合:僕がおいしいご飯を作ろうと思うとき、それは楽しみなんですね。でも、プロの料理人が料理を作るのは仕事だと。だけど「料理を作る」っていう作業はどちらも変わらないんです。音楽をやるってことも同じことなんですね。カレーを食べて、「辛い」とか「おいしい」とか、フラれて「悲しい」とか、彼女がプレゼントくれて「嬉しい」とかいう感情は変わらないんです。
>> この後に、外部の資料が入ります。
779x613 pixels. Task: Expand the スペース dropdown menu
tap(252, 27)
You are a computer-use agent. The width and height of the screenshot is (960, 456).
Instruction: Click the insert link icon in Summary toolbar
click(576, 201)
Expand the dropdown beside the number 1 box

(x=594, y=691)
 ただ、それを表現するノウハウを持っている、常に表現できるっていうことの責任がプロにはある。僕もこの前カレーを作っておいししかったんだけど、それはたまたまで、10回作って全部おいしいとは限らないでしょう? だけど、プロは10回ともおいしくなくちゃいけない。そういう努力をしなければいけないところに大変な部分はあるかもわかんないけど、音楽を追求するというについて、プロとアマとの違いはないんです。楽しいですよ。
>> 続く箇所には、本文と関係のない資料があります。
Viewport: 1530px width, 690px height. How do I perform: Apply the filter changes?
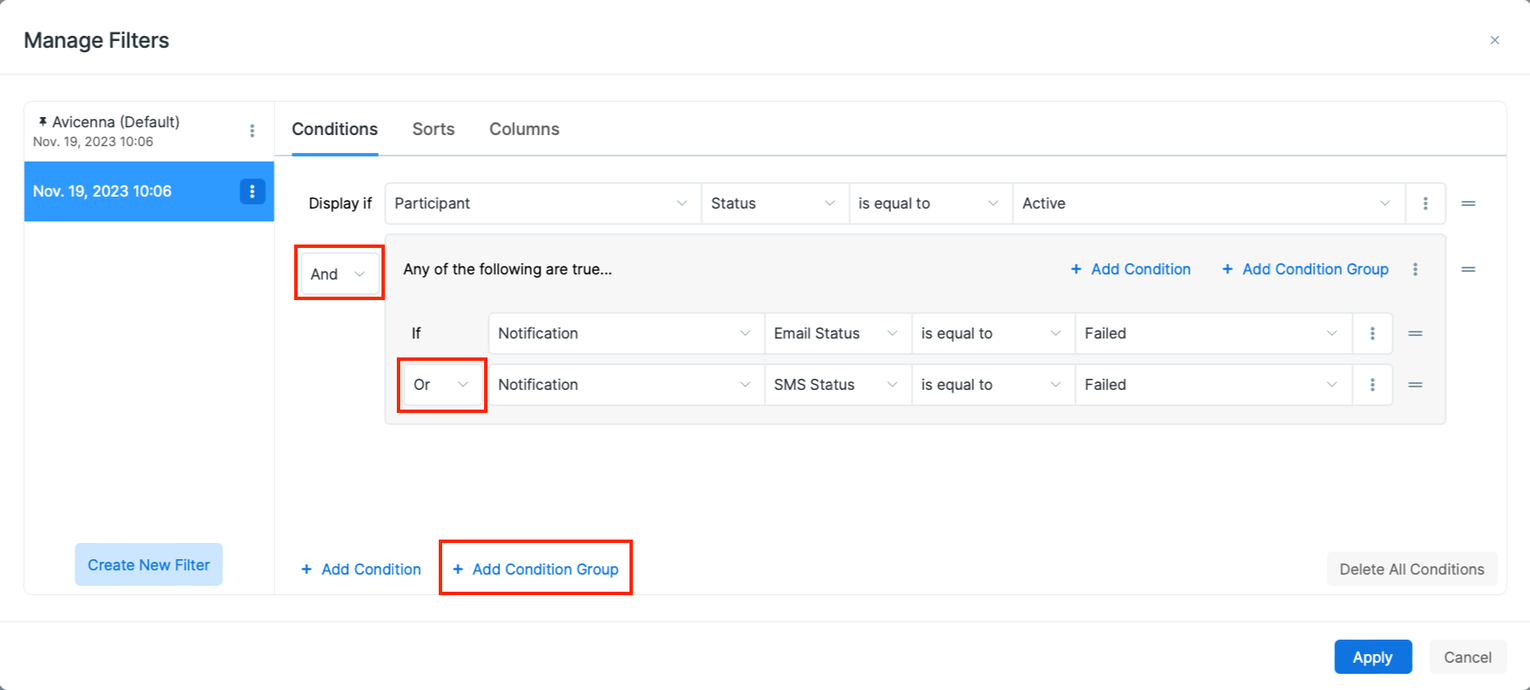(1373, 657)
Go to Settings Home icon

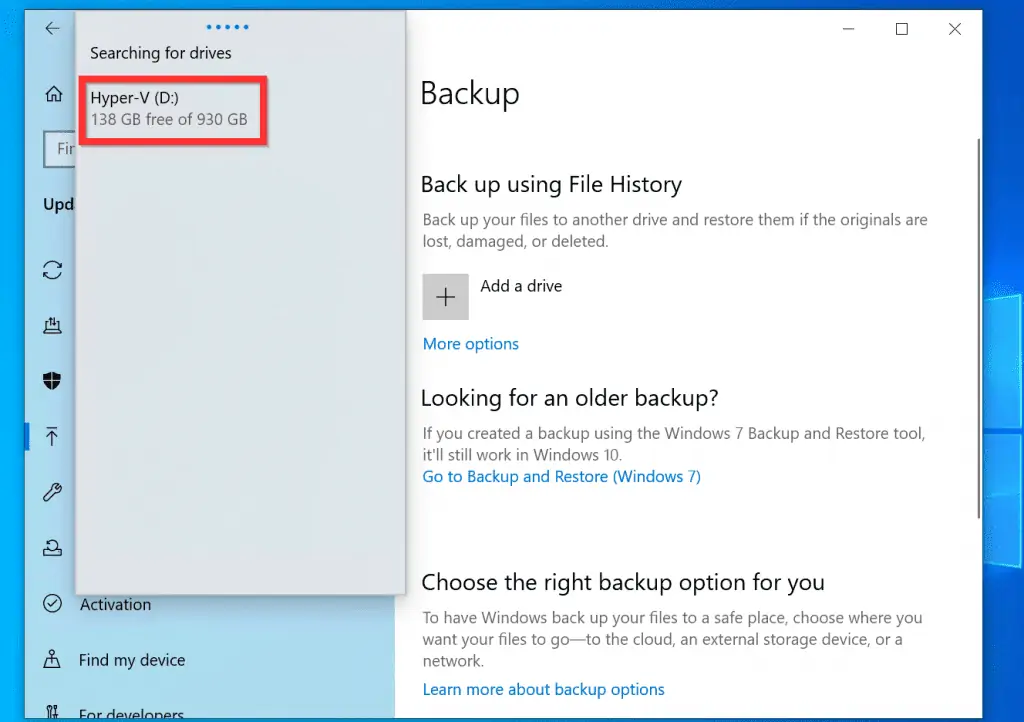[x=53, y=94]
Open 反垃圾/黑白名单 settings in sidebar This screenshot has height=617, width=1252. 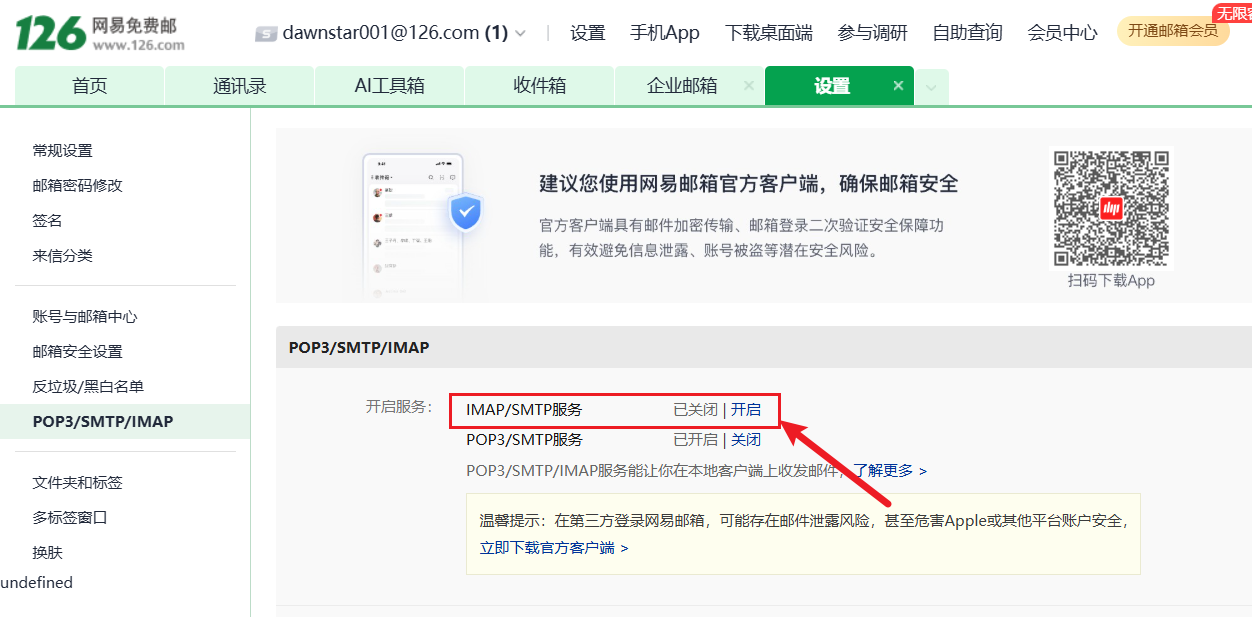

 今回は、別の意味でも楽しいですね。妥協しないっていう決心をして、その結果オーケストラがどんどん良くなってる。僕が今精神的に、皆さんに対して持っていってるものと、音楽大学の学生たちやプロのオーケストラに持っていってるものには、なんら違いはないわけです。新しいことにどんどん取り組んでいける。そういう意味でも楽しいですね。

--アマチュアの立場で指揮をされている前野さんとしては、ポルタビアンカで指揮することは楽しいですか?
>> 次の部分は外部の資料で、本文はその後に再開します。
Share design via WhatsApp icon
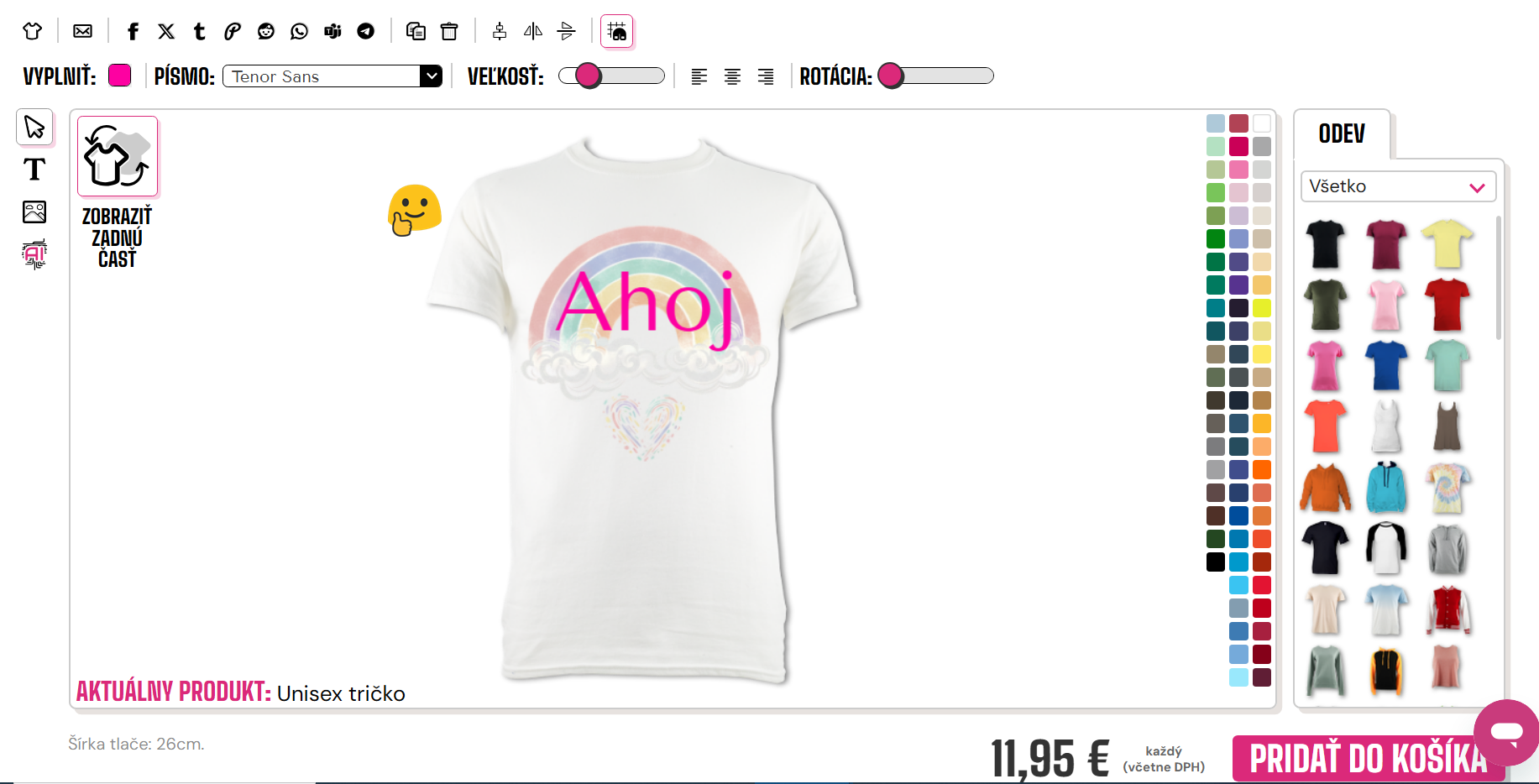1539x784 pixels. pyautogui.click(x=299, y=32)
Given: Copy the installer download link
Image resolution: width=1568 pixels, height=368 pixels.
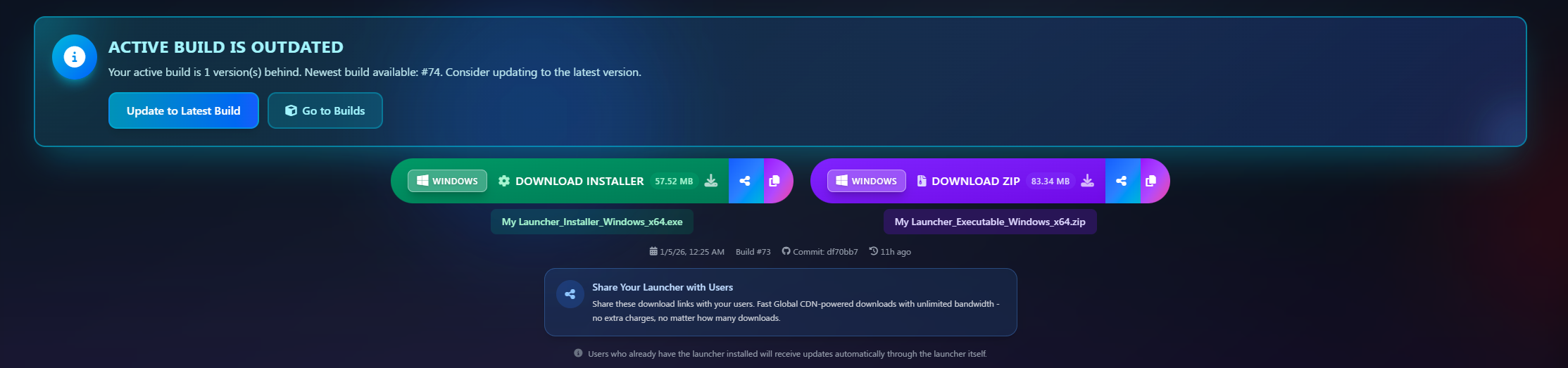Looking at the screenshot, I should (774, 181).
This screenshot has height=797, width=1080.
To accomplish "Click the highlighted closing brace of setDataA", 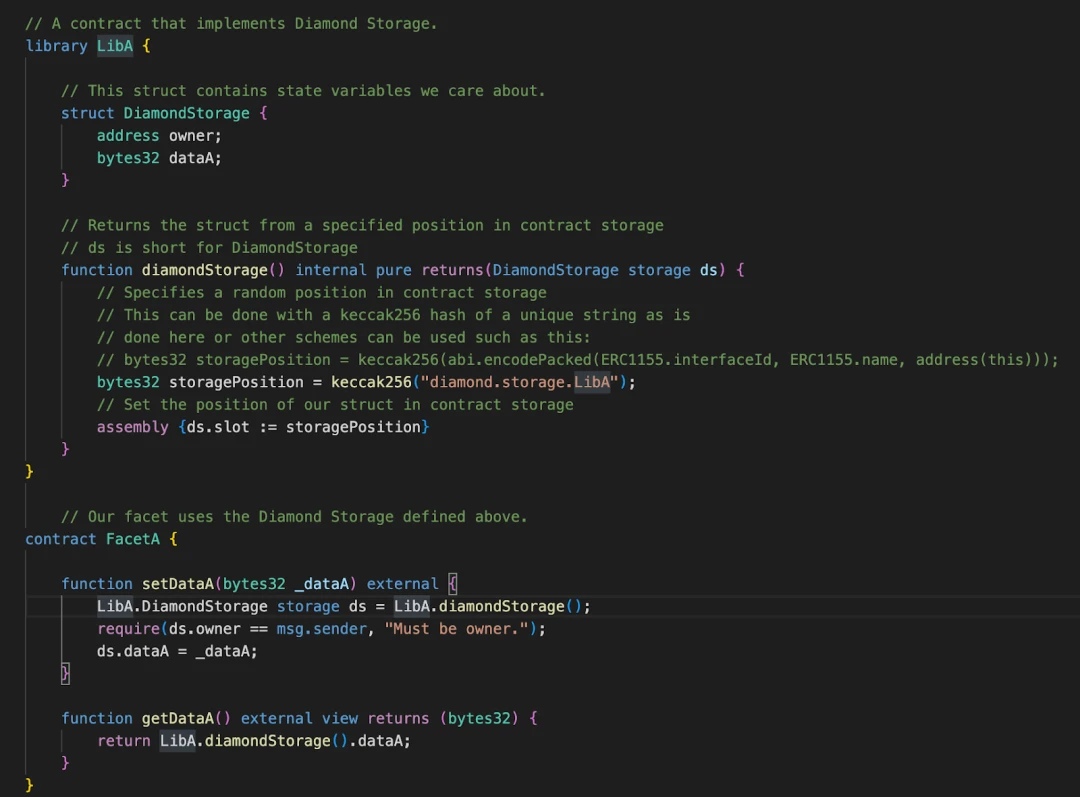I will (x=66, y=673).
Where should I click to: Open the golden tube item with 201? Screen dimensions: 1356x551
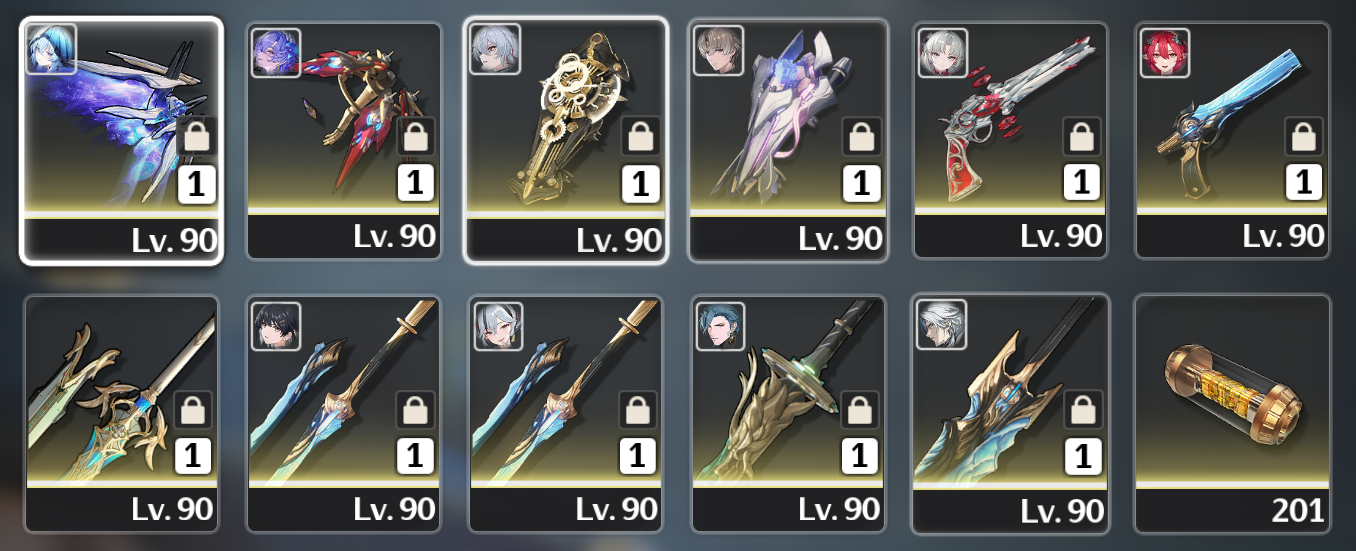[1233, 413]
前:皆さんの言っている「楽しい」が何を指しているかにもよりますけど、まず僕の場合はいい演奏会をしたいっていうのがあるんですね。いい演奏会っていうのは、僕の考えなんですけど、弾く人がいて、指揮者がいて、お客さんがいて、空間がある。その全部を含めたエネルギーみたいなものがいっせいに動くものだと思ってるんです。手に汗にぎりっぱなしで、場面によっては涙。で、ふと横を見ると見ず知らずの人たちも同じようなことになってる。息をのむときは、皆いっせいにのんだりする、静寂があると、みんなに同じような静寂が訪れる。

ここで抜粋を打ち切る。